■ **Lines of data**
** start **

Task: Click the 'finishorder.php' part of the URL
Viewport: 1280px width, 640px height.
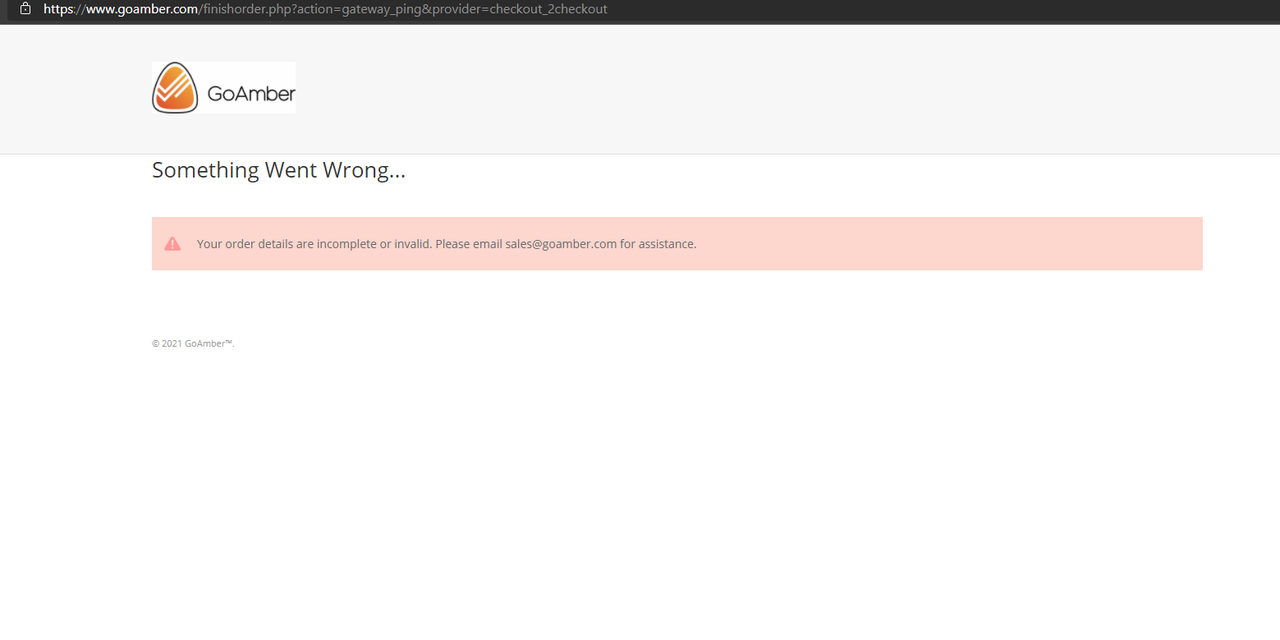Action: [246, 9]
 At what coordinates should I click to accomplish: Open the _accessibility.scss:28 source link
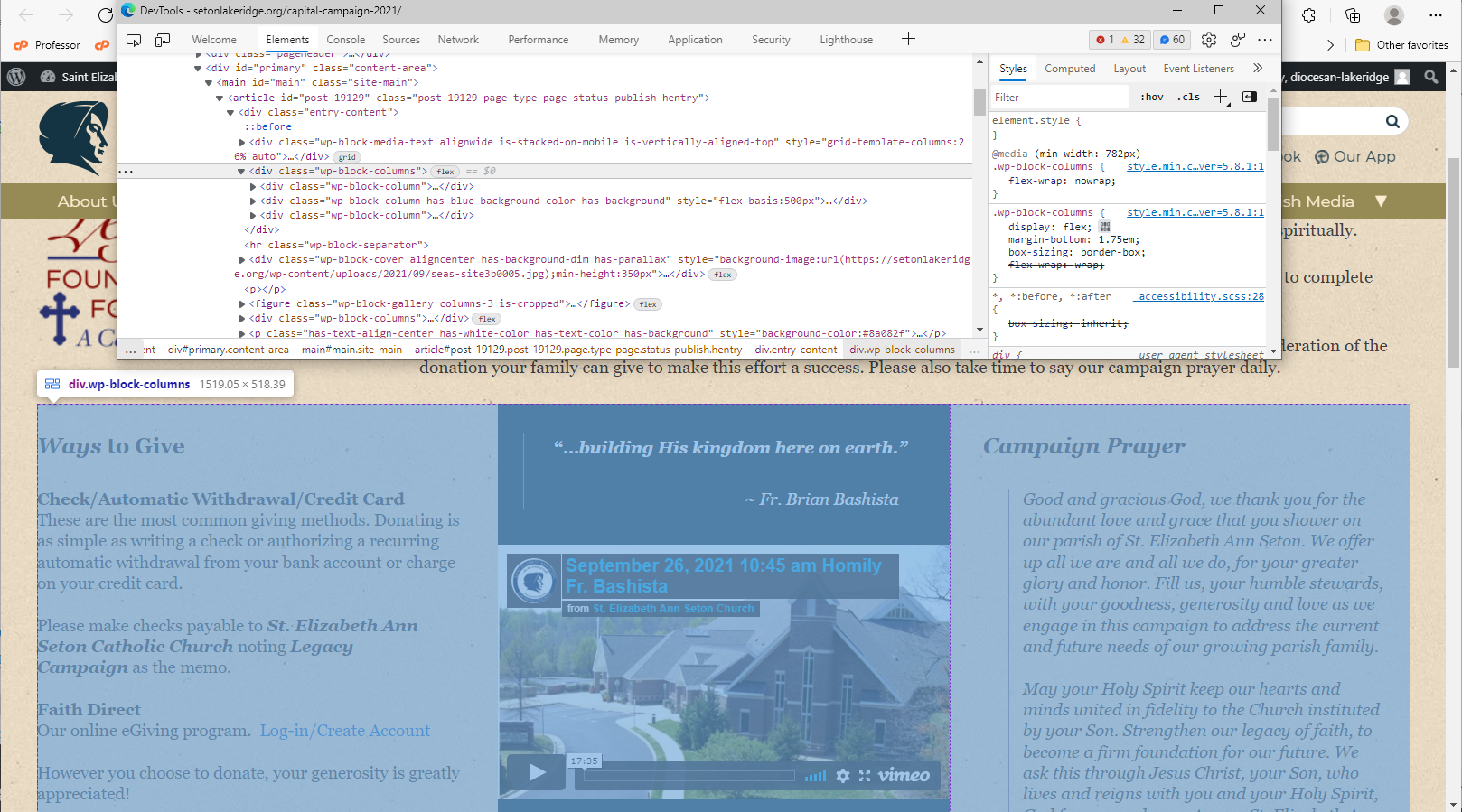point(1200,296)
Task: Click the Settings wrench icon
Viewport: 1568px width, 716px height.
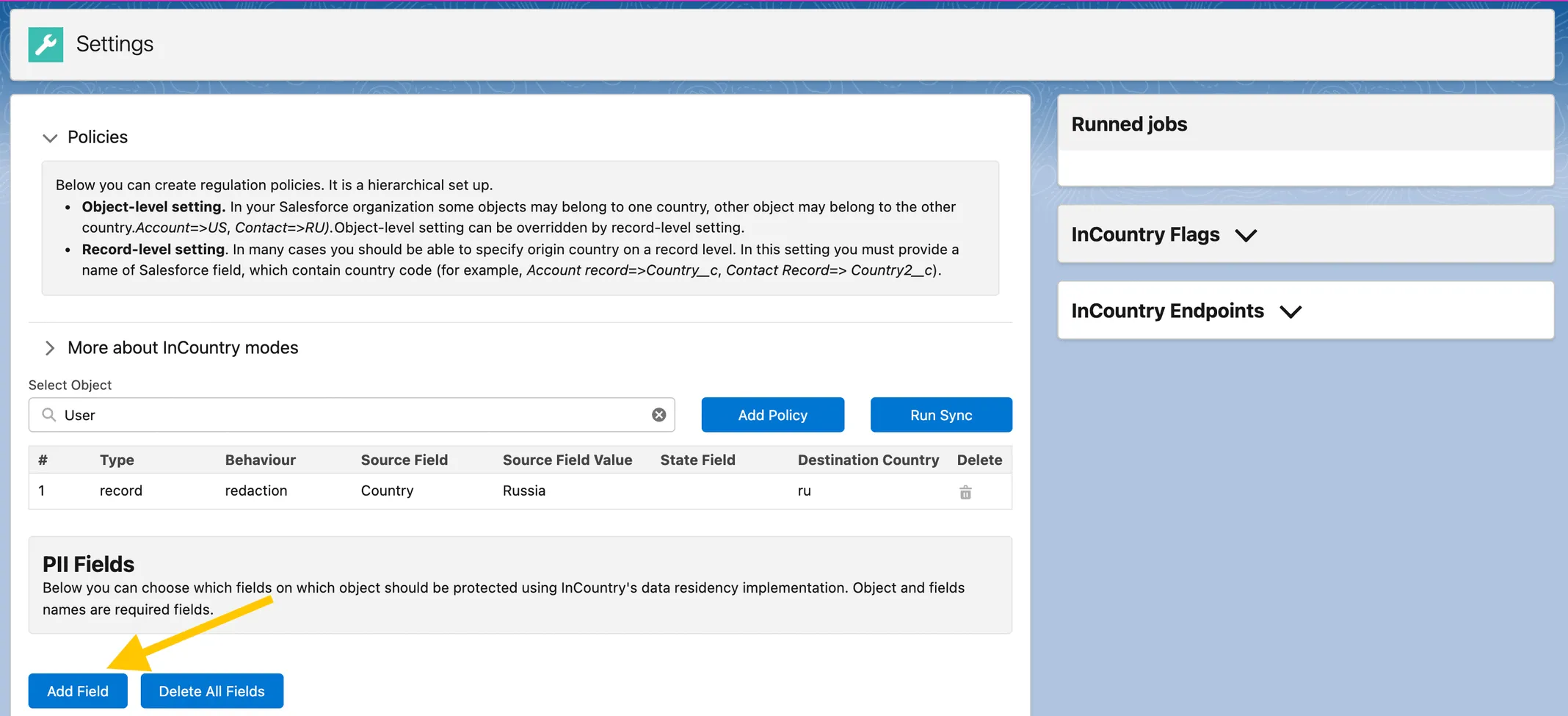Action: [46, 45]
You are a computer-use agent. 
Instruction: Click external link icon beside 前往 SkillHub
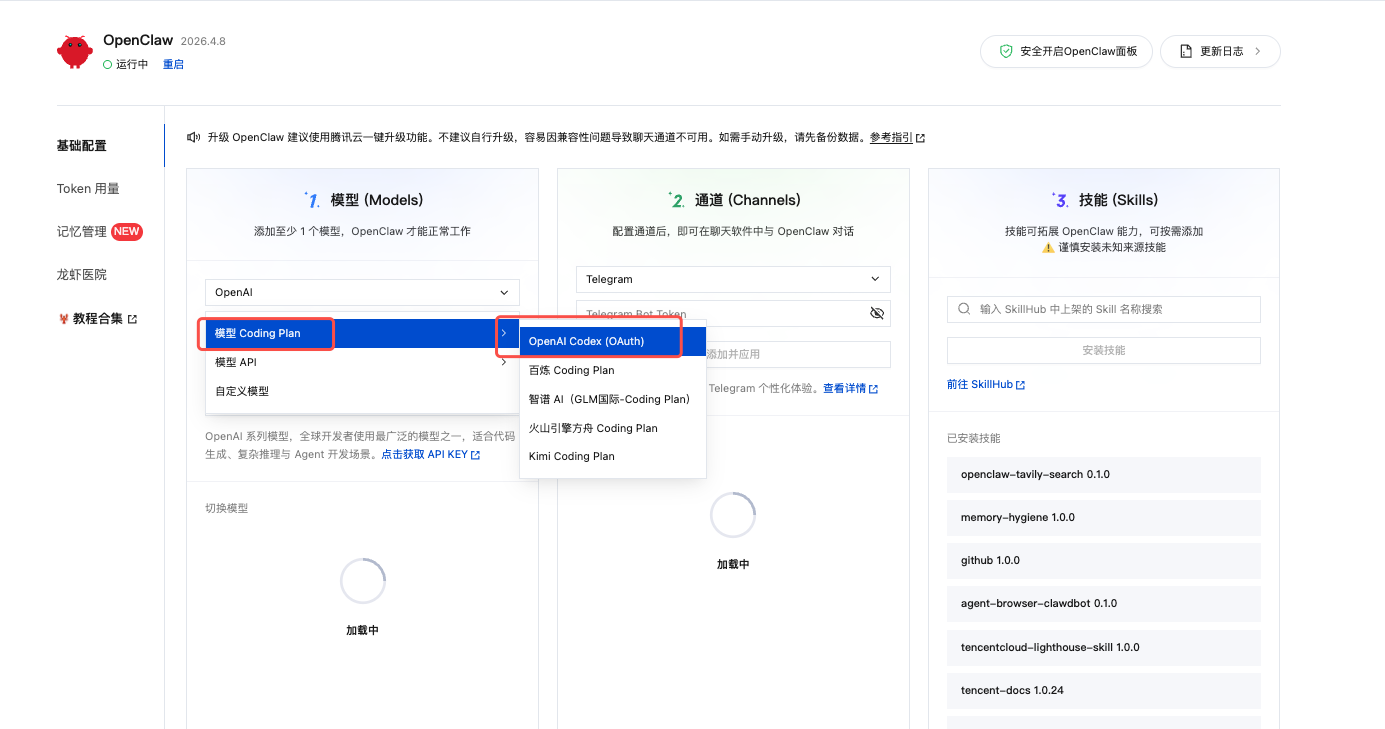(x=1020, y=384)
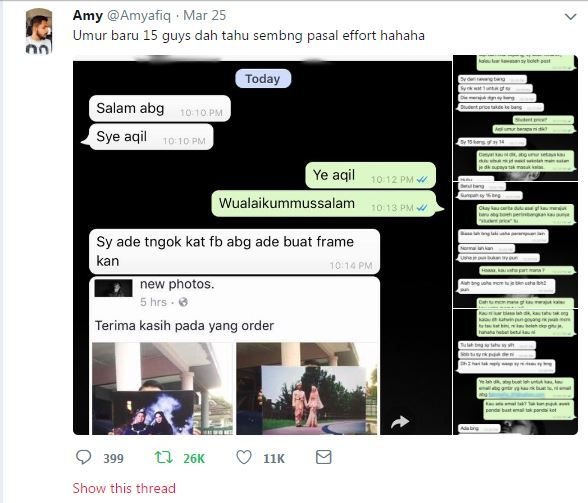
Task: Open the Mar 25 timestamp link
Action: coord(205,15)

** end **

Edit the lines from the one containing "You are a computer-use agent." through the last line, replacing "external link icon" with "outbound link icon" and leaving everything else unchanged. Give only those lines, without the pictures.

■ **TASK RESULT**
You are a computer-use agent. 
Instruction: Click outbound link icon beside 前往 SkillHub
(x=1020, y=384)
Task: Open the Mar 25 timestamp link
Action: coord(205,15)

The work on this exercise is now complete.